"Gdy tylko ją dostrzegam, od razu wiem, że to właśnie ona. Jest wierną kopią córki, którą niedawno straciliśmy. Właśnie dlatego ją do nas zaprosiłam..."
Tanya to studentka, która w ramach wymiany przyjeżdża do Natalie i Matta. Małżeństwo od razu łapie z nią dobry kontakt, a dziewczyna szybko zajmuje miejsce niedawno zmarłej córki. Jedynymi osobami, którzy nie wierzą w dobre intencje Tanyi to Paige i Will. Rodzeństwo robi wszystko, by zdemaskować sekrety studentki, ale prawda, która wkrótce wyjdzie na jaw, będzie znacznie gorsza niż sobie wyobrażają.
Książka wciąga już od pierwszych stron i urzeka swoją prostotą. Ot zwykła dziewczyna przyjeżdża na wymianę studencką. Dziewczyna bardzo szybko zadomawia się w nowym miejscu i wręcz stara się zająć miejsce zmarłej przed dwoma laty Anabel.
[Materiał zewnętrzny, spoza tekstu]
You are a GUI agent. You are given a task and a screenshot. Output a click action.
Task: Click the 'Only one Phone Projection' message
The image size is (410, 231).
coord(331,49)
Najpierw przejmuje jej pokój, później zaczyna nosić jej ubrania, by wreszcie "terroryzować" pozostałych członków rodziny, oprócz rzecz jasna Natalie i Matta, których nad wyraz ubóstwia.
Początkowo nie spodziewałam się, że Tanya może skrywać taką tajemnicę. Dopiero później, gdy Paige i Will prowadzą swoje małe śledztwo, zaczęłam domyślać się, co tak naprawdę wydarzyło się przed laty.
Podobał mi się styl pisania autorki oraz to, że historia do samego końca trzyma w napięciu. Jestem ogromnie ciekawa, jak rozwinęłaby się ona dalej.
To książka, w której bez przerwy coś się dzieje, a spokój oznacza ciszę przed burzą. Nie pozwala czytelnikowi się nudzić nawet na chwilę i bez przerwy emocje sięgają zenitu.
Chętnie sięgnę również po inne historie autorki.